From: Andreas Dilger
Date: Mon Feb 06 2017 - 18:44:08 EST


On Feb 6, 2017, at 5:35 AM, yi zhang <yi.zhang@xxxxxxxxxx> wrote:
>
> From: zhangyi <yi.zhang@xxxxxxxxxx>
>
> Because of the disk and hardware issue, the ext3/4 filesystem have
> many errors, the inode->i_nlink of ext3/4 becomes zero abnormally
> but the dentry is still positive, it will cause memory corruption
> after the following process:
>
> 1) Due to the inode->i_nlink is 0, this inode will be added into
> the orhpan list,
> 2) ext4_rename() and ext3_rename() cover this inode, and drop_nlink()
> will reverse the inode->i_nlink to 0xFFFFFFFF,
> 3) iput() add this inode to LRU,
> 4) evict() will call destroy_inode() to destroy this inode but
> skip removing it from the orphan list,
> 5) after this, the inode's memory address space will be used by
> other module, when the ext3/4 filesystem change the orphan list, it will
> trample other module's data and then may cause oops.
>
> Although we cannot avoid hardware and disk errors, we can control the
> softwore error in the ext3/4 module, do not affect other modules and
> increase the difficulty of locating problems.
>
> This patch avoid inode->i_nlink underflow and remove the inode from the
> orphan list when destroy it if the list is not empty.

Thanks for the patch. A few comments below.

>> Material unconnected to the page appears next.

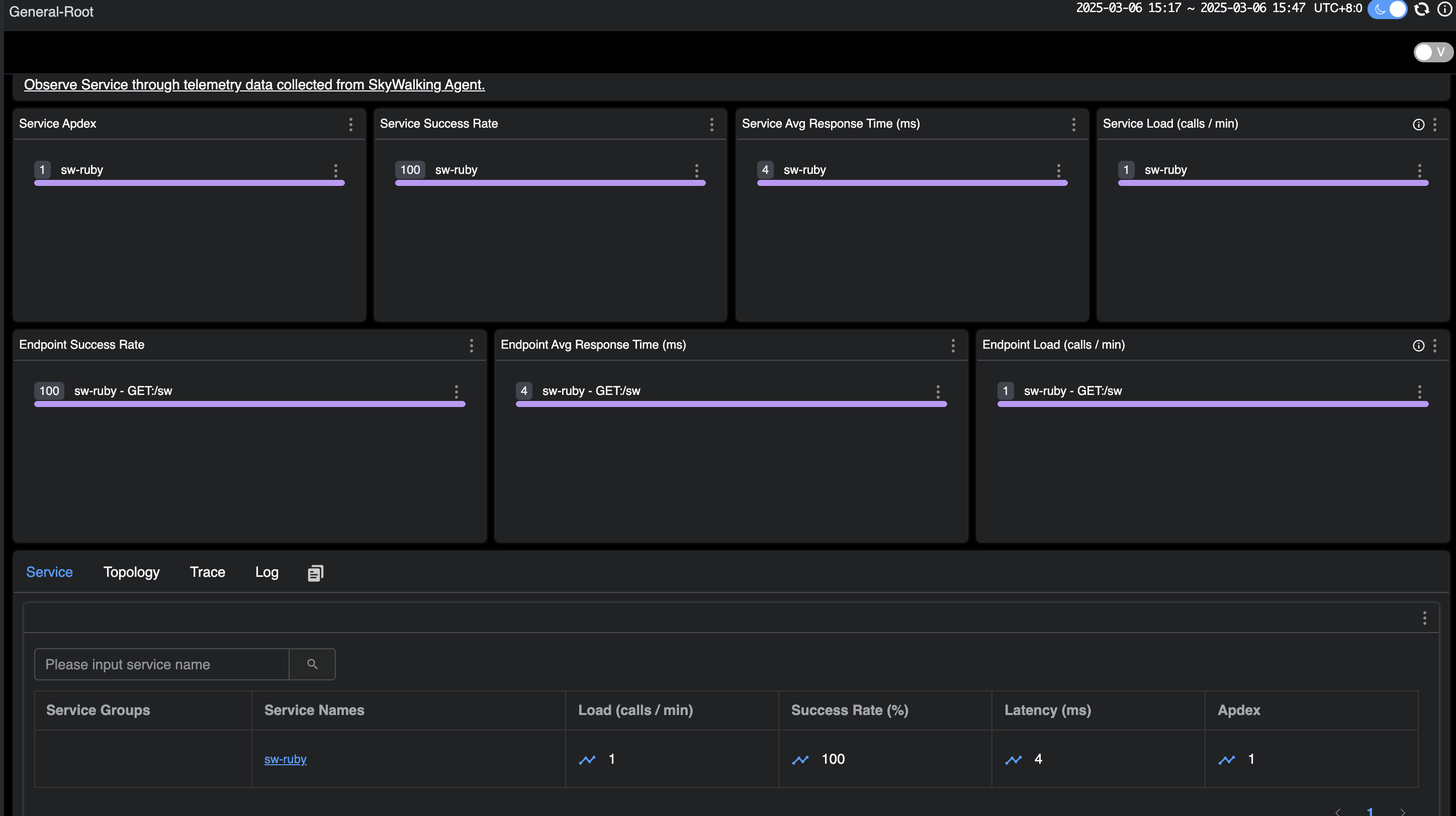Click the search magnifier icon

[312, 664]
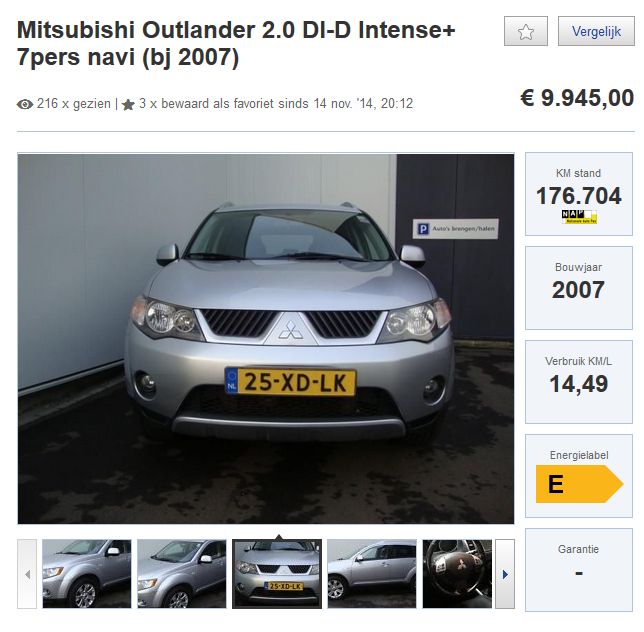The height and width of the screenshot is (632, 644).
Task: Click the price € 9.945,00
Action: tap(577, 98)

> Signed-off-by: zhangyi <yi.zhang@xxxxxxxxxx>
> ---
> fs/ext3/namei.c | 6 ++++++
> fs/ext3/super.c | 1 +
> fs/ext4/namei.c | 6 ++++++
> fs/ext4/super.c | 1 +
> 4 files changed, 14 insertions(+)
>
> diff --git a/fs/ext3/namei.c b/fs/ext3/namei.c
> index 4264b9b..a2d5b34 100644
> --- a/fs/ext3/namei.c
> +++ b/fs/ext3/namei.c
> @@ -2500,6 +2500,12 @@ static int ext3_rename (struct inode * old_dir, struct dentry *old_dentry,
> }
>
> if (new_inode) {
> + if (!new_inode->i_nlink) {
> + ext3_warning (new_inode->i_sb, "ext3_rename",
> + "Removing nonexistent file (%lu), %d",
> + new_inode->i_ino, new_inode->i_nlink);
> + set_nlink(new_inode, 1);
> + }
> drop_nlink(new_inode);
> new_inode->i_ctime = CURRENT_TIME_SEC;
> }
> diff --git a/fs/ext3/super.c b/fs/ext3/super.c
> index c2870e5..90985f7 100644
> --- a/fs/ext3/super.c
> +++ b/fs/ext3/super.c
> @@ -520,6 +520,7 @@ static void ext3_destroy_inode(struct inode *inode)
> EXT3_I(inode), sizeof(struct ext3_inode_info),
> false);
> dump_stack();
> + ext3_orphan_del(NULL, inode);
> }
> call_rcu(&inode->i_rcu, ext3_i_callback);
> }

The fs/ext3 tree was deleted from the kernel in commit v4.2-rc3-25-gc290ea0
so this part of the patch should be dropped. I'm not sure how far back the
"stable" kernels are being maintained, so you may want to submit that in a
separate patch.

> diff --git a/fs/ext4/namei.c b/fs/ext4/namei.c
> index 03482c01..9852b24 100644
> --- a/fs/ext4/namei.c
> +++ b/fs/ext4/namei.c
> @@ -3697,6 +3697,12 @@ static int ext4_rename(struct inode *old_dir, struct dentry *old_dentry,
> }
>
> if (new.inode) {
> + if (new.inode->i_nlink == 0) {
> + ext4_warning(new.inode->i_sb,
> + "Removing nonexistent file (%lu), %d",
> + new.inode->i_ino, new.inode->i_nlink);

There isn't any benefit to printing i_nlink, since we already know from the
check above that it is always zero when this message is printed.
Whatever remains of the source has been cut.